Open and Collaborative Workspace
The Scrapyard Challenge Workshops are built on the premise of encouraging an open and collaborative space for creative ideas and hands-on prototyping. Workshop attendees learn how to build simple instruments from found and/or discarded objects. We encourage attendance from visitors from multiple backgrounds and all skill levels. Hands-on prototyping involves taking an idea or concept and turning it into a working model, using it to test scenarios for its possible use. This method is increasingly being employed in design processes to integrate user feedback in the development process, but it can also be used as a tool for supporting creative processes.

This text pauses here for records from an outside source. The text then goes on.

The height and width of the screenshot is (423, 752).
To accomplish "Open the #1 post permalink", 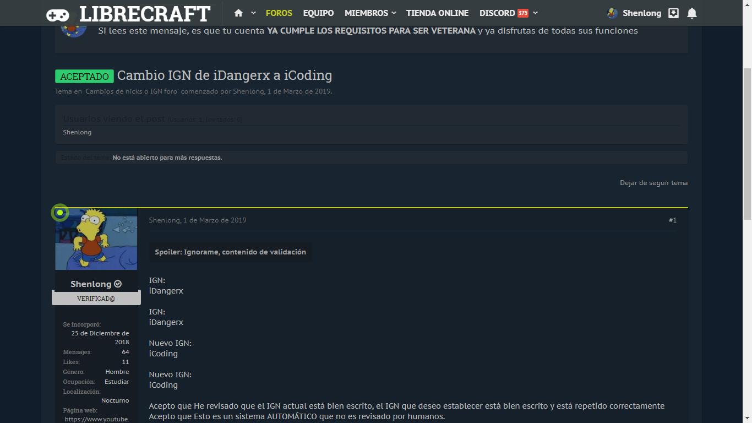I will tap(672, 220).
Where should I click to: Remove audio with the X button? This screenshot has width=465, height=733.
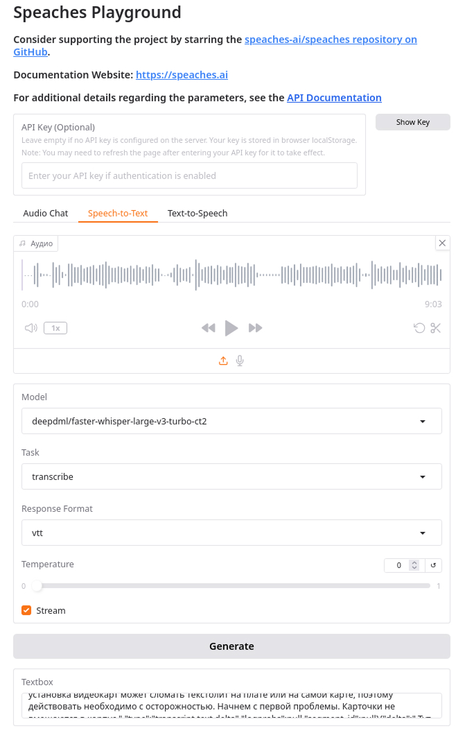pos(443,243)
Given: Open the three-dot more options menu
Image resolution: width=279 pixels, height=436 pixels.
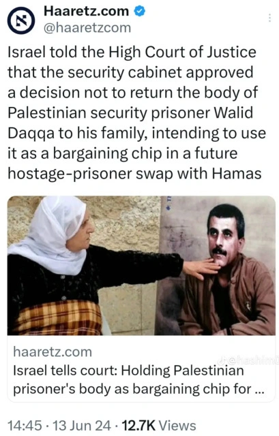Looking at the screenshot, I should pyautogui.click(x=269, y=18).
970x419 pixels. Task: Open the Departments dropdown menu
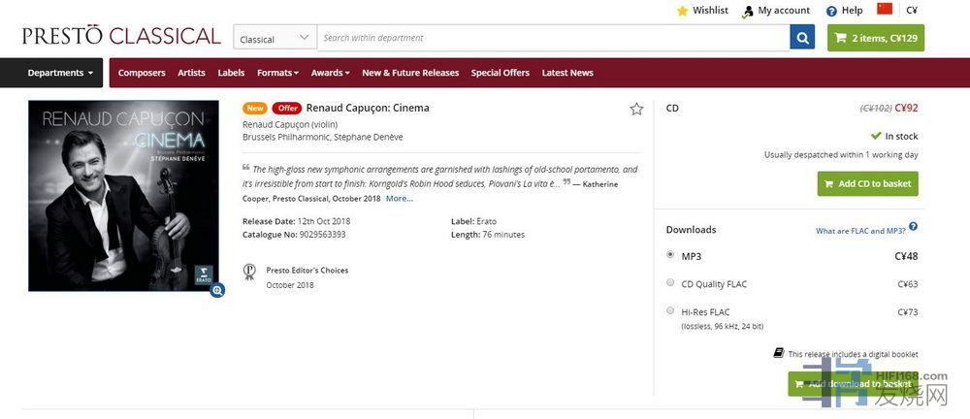coord(60,73)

We are looking for an interdisciplinary mix of students, artists, designers, musicians, performers, new media developers and people involved in various other ways in creative processes. The workshop brings together participants from a variety of backgrounds and fields of knowledge. Participants do not need to have any knowledge of or experience with electronics or technology to take part.
Registration is full. Please join us at 7pm for the performance.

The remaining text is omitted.